▶ **Directions**:
Write out exactly, and only, the lines below from the line with "Загадки духовного творчества" through the line with "Learn Dutch Online (259, 88)"; pictures do not belong in the copy.

(Pixel coordinate grounding data)
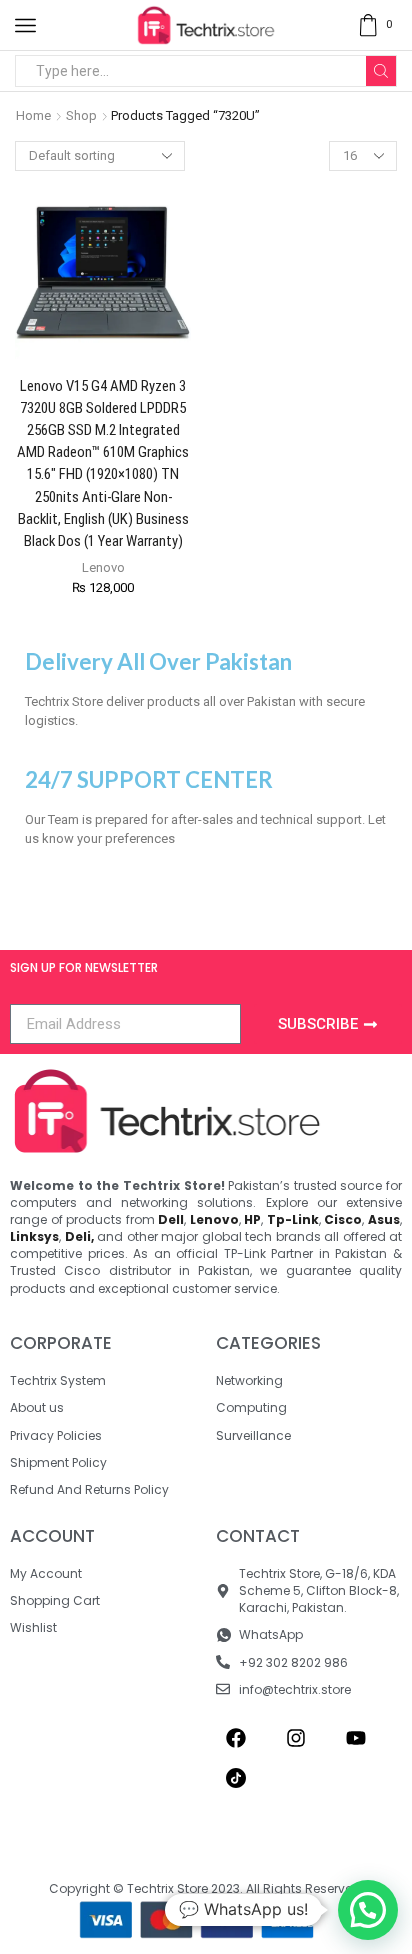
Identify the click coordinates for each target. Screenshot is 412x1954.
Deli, (79, 1236)
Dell (171, 1219)
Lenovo (103, 567)
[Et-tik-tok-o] (236, 1778)
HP (252, 1219)
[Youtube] (356, 1738)
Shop (81, 115)
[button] (368, 1910)
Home (33, 115)
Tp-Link (293, 1219)
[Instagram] (296, 1738)
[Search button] (381, 71)
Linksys (34, 1236)
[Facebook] (236, 1738)
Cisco (343, 1219)
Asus (384, 1219)
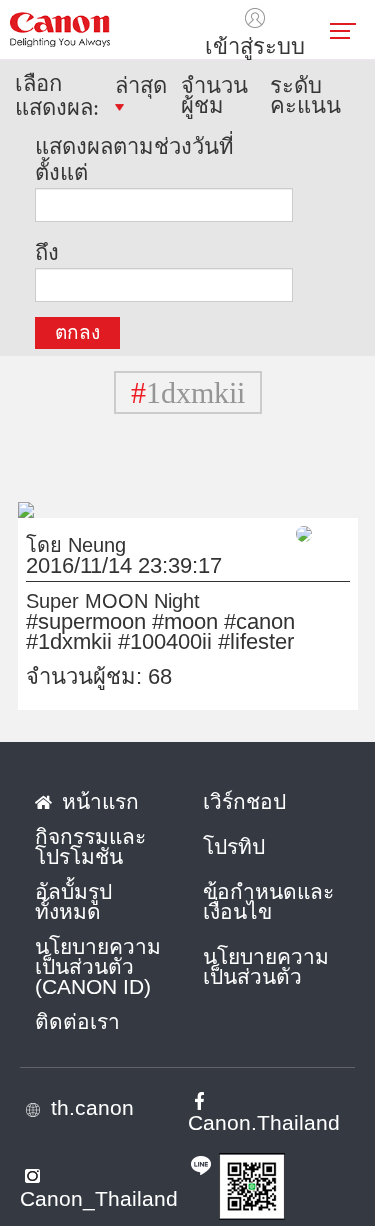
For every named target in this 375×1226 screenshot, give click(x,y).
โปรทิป (234, 847)
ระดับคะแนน (305, 96)
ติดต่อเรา (77, 1022)
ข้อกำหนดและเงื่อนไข (268, 902)
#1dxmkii (69, 642)
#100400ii (165, 642)
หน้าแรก (100, 802)
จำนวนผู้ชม (214, 96)
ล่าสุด (141, 87)
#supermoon (86, 622)
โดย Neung (76, 545)
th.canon (92, 1108)
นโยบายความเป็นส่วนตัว (266, 967)
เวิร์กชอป (244, 802)
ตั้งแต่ (61, 171)
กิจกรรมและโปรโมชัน (90, 847)
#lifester (256, 642)
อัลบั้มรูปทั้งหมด (73, 902)
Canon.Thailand (264, 1123)
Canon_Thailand (99, 1199)
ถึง (47, 251)
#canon (259, 622)
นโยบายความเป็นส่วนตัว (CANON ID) (98, 967)
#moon (185, 622)
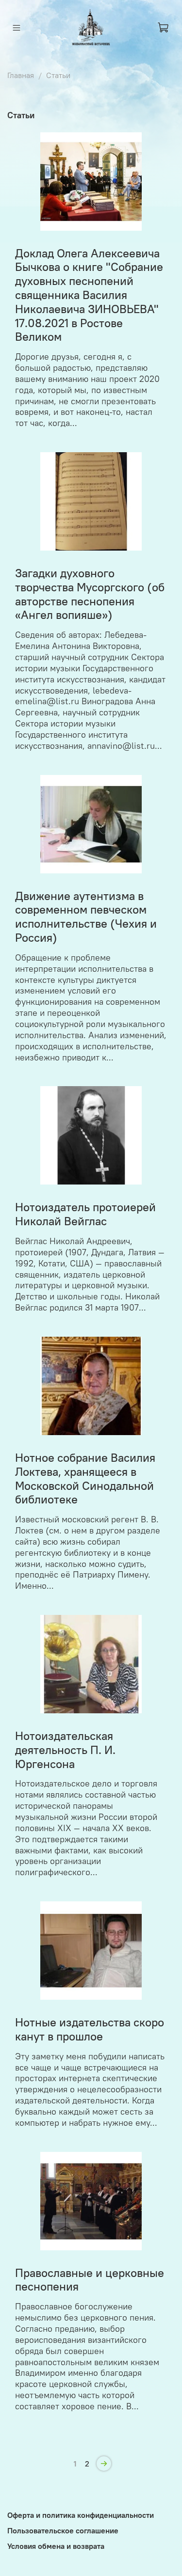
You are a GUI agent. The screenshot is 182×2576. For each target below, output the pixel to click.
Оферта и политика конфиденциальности (80, 2515)
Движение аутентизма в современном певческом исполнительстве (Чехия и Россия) (86, 916)
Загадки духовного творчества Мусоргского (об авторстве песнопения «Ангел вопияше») (90, 594)
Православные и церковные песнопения (89, 2279)
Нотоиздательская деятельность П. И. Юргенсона (65, 1749)
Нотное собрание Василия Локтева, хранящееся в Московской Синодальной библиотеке (85, 1478)
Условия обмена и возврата (55, 2546)
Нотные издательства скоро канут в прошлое (89, 2029)
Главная (20, 75)
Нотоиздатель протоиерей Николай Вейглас (85, 1214)
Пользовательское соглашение (62, 2530)
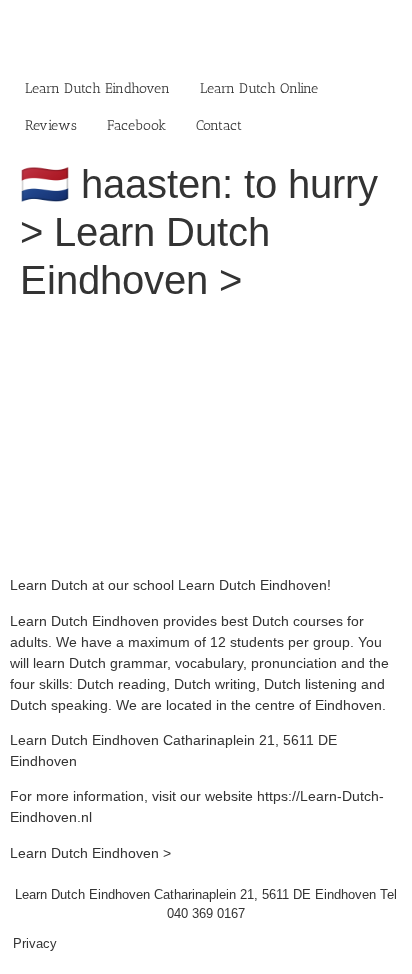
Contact (219, 125)
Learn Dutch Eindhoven (97, 88)
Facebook (136, 125)
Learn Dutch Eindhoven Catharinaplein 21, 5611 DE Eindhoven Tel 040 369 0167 (206, 904)
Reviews (51, 125)
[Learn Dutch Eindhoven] (206, 330)
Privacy (35, 943)
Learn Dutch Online (259, 88)
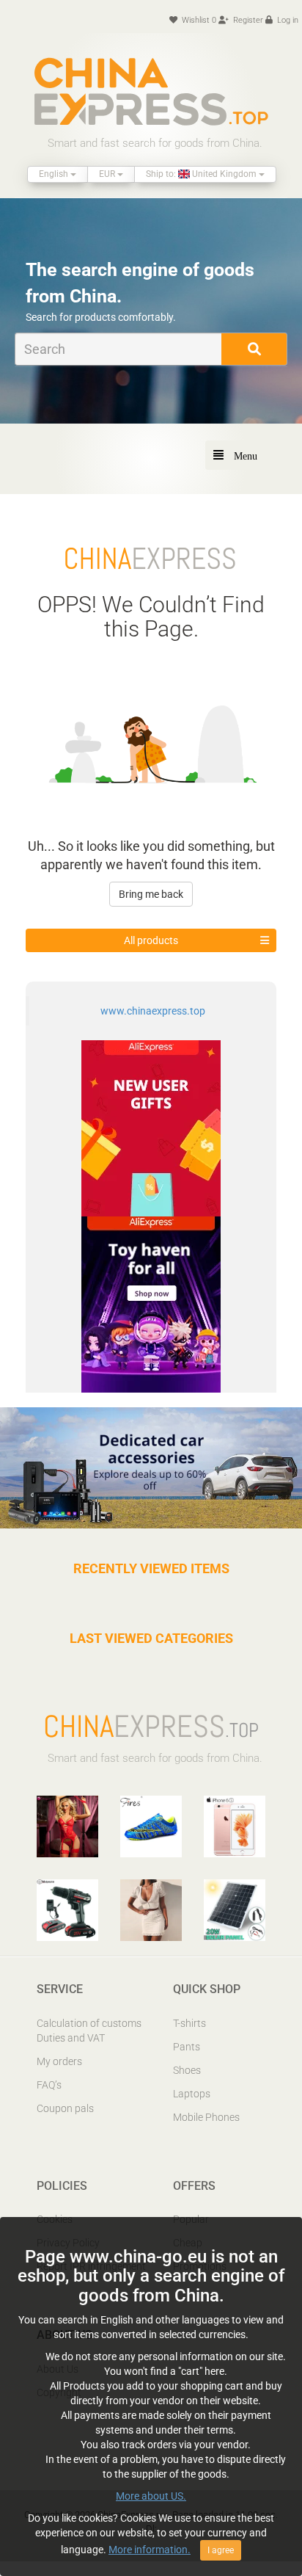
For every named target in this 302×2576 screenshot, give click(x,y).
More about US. (151, 2496)
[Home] (151, 91)
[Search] (254, 349)
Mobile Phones (206, 2117)
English (54, 174)
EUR (108, 174)
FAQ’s (49, 2085)
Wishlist (198, 20)
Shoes (187, 2070)
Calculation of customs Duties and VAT (89, 2030)
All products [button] (151, 940)
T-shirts (189, 2023)
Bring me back (151, 894)
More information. (149, 2549)
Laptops (191, 2094)
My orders (59, 2061)
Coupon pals (65, 2108)
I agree (220, 2550)
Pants (186, 2047)
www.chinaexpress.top (152, 1011)
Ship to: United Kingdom (202, 174)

▶ **Output of the exercise**:
Загадки духовного творчества Мусоргского (об авторстве песнопения «Ангел вопияше») (90, 594)
Православные и церковные песнопения (89, 2279)
Нотоиздательская деятельность П. И. Юргенсона (65, 1749)
Нотное собрание Василия Локтева, хранящееся в Московской Синодальной библиотеке (85, 1478)
Условия обмена и возврата (55, 2546)
Нотные издательства скоро канут в прошлое (89, 2029)
Главная (20, 75)
Нотоиздатель протоиерей Николай Вейглас (85, 1214)
Пользовательское соглашение (62, 2530)
Contact (219, 125)
Learn Dutch Eindhoven (97, 88)
Facebook (136, 125)
Learn Dutch Eindhoven Catharinaplein 21, 5611 DE Eindhoven Tel 040 369 0167 (206, 904)
Reviews (51, 125)
[Learn Dutch Eindhoven] (206, 330)
Privacy (35, 943)
Learn Dutch Online (259, 88)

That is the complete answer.